### GIVEN REQUEST
Render the items from the line containing "Click the Set" through the line containing "Action: pyautogui.click(x=491, y=489)" as a Markdown table with columns Row and Line, leaving out blank lines.

### INPUT DATA
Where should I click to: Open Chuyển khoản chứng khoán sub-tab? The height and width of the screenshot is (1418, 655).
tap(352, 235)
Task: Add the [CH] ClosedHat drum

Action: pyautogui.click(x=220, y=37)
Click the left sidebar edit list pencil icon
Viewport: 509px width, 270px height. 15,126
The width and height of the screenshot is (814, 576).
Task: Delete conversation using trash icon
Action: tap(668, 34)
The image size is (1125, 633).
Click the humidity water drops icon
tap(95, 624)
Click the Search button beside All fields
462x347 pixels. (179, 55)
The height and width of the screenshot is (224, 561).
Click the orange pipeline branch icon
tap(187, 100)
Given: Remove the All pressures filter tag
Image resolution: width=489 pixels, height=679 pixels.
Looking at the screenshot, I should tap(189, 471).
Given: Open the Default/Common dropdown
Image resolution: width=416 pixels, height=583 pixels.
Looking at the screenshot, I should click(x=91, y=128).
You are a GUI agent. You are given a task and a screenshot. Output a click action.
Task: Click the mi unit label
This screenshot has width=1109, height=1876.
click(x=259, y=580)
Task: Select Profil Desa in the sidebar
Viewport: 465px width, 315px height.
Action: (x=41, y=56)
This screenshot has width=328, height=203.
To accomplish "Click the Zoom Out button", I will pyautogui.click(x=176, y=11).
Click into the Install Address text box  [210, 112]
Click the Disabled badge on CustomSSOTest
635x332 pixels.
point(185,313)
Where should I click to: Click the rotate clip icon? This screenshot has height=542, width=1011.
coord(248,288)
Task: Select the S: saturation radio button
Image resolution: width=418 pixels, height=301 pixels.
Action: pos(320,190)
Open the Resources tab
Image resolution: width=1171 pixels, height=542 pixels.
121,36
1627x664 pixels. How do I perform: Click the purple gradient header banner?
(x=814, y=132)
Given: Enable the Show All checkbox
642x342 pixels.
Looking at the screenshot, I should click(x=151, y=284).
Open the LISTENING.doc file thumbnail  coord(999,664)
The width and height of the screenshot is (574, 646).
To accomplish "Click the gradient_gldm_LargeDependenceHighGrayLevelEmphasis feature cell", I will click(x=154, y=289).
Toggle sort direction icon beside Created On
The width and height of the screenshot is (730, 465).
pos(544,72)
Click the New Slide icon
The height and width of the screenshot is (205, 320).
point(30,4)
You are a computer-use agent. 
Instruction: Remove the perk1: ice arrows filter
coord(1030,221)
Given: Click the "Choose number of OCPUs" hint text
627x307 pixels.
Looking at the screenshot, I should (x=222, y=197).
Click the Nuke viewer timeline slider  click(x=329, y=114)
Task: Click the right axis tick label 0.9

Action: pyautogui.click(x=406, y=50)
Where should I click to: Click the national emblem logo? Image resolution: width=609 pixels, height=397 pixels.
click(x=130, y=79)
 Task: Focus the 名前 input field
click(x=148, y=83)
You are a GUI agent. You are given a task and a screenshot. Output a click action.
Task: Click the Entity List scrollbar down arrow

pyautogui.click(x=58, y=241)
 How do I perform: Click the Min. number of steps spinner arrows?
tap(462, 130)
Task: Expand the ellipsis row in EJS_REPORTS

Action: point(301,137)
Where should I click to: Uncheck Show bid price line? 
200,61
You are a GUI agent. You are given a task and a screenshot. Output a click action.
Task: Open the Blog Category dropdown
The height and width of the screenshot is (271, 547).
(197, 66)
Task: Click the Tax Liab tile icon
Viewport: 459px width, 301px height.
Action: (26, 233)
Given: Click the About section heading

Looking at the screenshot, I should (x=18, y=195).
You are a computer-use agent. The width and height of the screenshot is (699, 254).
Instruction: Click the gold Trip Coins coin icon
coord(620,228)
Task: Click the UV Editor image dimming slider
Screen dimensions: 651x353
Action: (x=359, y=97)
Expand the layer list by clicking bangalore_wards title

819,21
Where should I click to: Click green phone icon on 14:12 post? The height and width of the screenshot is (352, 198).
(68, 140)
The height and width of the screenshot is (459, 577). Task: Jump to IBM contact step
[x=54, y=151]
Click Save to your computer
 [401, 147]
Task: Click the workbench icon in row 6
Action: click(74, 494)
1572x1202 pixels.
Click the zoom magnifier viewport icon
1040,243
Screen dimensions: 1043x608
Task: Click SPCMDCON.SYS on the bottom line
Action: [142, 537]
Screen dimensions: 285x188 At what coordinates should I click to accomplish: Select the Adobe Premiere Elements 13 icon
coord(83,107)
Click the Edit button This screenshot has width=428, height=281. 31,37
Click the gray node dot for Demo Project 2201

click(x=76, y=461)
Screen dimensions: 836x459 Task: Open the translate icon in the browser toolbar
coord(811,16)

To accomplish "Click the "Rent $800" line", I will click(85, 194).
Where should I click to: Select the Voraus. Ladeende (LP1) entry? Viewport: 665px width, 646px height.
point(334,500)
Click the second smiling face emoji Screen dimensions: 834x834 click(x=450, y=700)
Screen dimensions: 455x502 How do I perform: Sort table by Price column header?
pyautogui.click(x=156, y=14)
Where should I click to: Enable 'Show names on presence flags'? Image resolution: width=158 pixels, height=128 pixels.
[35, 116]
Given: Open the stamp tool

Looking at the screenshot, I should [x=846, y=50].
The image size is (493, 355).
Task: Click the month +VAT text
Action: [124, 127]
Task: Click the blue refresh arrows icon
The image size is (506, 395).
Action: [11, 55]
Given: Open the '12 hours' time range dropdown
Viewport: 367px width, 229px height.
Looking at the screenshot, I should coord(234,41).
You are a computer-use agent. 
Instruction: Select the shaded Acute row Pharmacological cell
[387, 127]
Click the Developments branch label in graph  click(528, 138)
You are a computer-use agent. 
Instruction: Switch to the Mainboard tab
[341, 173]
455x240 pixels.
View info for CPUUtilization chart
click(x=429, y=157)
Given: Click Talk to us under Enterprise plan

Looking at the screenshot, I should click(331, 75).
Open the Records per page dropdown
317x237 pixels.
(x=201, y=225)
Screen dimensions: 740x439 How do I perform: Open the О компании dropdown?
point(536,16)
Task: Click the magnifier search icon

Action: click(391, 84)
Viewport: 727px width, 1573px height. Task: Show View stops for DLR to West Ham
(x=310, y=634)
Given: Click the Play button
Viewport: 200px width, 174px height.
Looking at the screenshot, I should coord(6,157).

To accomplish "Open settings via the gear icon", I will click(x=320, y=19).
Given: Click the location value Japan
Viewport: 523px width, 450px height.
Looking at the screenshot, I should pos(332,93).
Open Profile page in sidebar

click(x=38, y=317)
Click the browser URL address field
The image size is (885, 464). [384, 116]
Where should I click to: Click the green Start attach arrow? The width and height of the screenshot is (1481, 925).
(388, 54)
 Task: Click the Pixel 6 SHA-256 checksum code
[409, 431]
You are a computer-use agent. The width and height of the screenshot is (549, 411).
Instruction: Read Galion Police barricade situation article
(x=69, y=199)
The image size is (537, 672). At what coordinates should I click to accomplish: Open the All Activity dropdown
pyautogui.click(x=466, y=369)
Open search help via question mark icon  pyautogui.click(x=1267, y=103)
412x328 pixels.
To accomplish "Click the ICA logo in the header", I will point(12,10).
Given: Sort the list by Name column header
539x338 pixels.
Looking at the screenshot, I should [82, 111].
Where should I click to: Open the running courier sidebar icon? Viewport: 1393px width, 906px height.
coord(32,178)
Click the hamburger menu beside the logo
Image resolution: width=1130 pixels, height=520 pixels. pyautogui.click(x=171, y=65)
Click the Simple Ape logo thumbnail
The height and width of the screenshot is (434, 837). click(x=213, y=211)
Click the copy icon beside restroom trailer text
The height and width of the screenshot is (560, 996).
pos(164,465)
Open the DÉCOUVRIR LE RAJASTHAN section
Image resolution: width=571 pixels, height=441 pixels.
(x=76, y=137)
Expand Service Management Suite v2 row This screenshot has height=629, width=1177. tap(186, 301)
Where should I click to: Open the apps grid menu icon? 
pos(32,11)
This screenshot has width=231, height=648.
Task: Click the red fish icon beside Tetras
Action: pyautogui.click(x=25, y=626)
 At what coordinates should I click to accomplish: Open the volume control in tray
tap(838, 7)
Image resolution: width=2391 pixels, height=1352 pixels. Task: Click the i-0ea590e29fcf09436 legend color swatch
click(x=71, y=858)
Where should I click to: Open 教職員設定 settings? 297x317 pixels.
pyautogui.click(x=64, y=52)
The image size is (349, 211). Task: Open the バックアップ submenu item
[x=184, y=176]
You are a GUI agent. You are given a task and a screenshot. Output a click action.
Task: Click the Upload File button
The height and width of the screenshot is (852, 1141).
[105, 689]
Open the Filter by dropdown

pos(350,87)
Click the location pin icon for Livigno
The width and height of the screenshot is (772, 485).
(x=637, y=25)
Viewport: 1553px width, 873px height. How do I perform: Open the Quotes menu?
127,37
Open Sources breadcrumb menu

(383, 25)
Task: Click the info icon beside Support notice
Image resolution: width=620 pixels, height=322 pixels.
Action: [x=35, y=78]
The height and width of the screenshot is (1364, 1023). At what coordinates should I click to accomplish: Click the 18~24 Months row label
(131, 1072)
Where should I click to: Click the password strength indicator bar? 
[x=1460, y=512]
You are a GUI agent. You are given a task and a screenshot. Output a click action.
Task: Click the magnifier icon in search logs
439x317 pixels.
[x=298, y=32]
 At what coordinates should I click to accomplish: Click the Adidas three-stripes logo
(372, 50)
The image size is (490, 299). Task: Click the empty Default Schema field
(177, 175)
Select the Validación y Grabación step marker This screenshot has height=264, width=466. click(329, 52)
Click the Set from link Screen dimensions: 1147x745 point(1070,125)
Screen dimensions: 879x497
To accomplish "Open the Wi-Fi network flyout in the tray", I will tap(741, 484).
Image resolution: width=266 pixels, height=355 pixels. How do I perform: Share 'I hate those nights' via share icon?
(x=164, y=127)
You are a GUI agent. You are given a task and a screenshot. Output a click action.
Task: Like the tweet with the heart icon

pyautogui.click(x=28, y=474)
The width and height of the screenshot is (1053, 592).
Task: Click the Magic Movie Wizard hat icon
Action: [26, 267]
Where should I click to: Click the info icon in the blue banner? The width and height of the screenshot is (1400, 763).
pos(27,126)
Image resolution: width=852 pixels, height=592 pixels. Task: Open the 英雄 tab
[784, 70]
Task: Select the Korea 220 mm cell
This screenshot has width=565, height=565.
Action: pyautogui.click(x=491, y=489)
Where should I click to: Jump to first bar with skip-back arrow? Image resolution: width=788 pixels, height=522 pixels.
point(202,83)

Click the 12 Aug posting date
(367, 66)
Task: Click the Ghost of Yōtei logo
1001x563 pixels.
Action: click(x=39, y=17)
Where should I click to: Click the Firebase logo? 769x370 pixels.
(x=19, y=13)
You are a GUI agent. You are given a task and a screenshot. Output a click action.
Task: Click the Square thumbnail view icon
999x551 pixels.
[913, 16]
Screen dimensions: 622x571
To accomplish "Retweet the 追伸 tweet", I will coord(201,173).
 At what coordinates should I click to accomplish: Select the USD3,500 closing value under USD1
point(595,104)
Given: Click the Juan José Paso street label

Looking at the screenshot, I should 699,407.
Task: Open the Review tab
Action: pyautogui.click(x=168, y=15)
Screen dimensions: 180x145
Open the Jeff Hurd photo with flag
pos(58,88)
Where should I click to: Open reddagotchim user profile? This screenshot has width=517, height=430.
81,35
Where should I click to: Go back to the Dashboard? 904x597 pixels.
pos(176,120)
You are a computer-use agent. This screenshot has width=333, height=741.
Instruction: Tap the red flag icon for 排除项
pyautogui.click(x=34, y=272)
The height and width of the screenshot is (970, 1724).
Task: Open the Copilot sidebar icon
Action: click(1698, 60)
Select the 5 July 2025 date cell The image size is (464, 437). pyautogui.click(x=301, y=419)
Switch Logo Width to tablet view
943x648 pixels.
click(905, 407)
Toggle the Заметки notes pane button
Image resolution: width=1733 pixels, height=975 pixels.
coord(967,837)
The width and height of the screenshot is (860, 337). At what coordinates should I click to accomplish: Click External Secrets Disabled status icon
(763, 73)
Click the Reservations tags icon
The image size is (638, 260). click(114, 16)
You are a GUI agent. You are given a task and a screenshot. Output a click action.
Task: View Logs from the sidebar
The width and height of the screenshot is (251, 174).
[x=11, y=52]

### SOLUTION TO THE EXERCISE
| Row | Line |
|---|---|
| 1 | Click the Set from link Screen dimensions: 1147x745 point(1070,125) |
| 2 | Screen dimensions: 879x497 |
| 3 | To accomplish "Open the Wi-Fi network flyout in the tray", I will tap(741, 484). |
| 4 | Image resolution: width=266 pixels, height=355 pixels. How do I perform: Share 'I hate those nights' via share icon? |
| 5 | (x=164, y=127) |
| 6 | You are a GUI agent. You are given a task and a screenshot. Output a click action. |
| 7 | Task: Like the tweet with the heart icon |
| 8 | pyautogui.click(x=28, y=474) |
| 9 | The width and height of the screenshot is (1053, 592). |
| 10 | Task: Click the Magic Movie Wizard hat icon |
| 11 | Action: [26, 267] |
| 12 | Where should I click to: Click the info icon in the blue banner? The width and height of the screenshot is (1400, 763). |
| 13 | pos(27,126) |
| 14 | Image resolution: width=852 pixels, height=592 pixels. Task: Open the 英雄 tab |
| 15 | [784, 70] |
| 16 | Task: Select the Korea 220 mm cell |
| 17 | This screenshot has width=565, height=565. |
| 18 | Action: pyautogui.click(x=491, y=489) |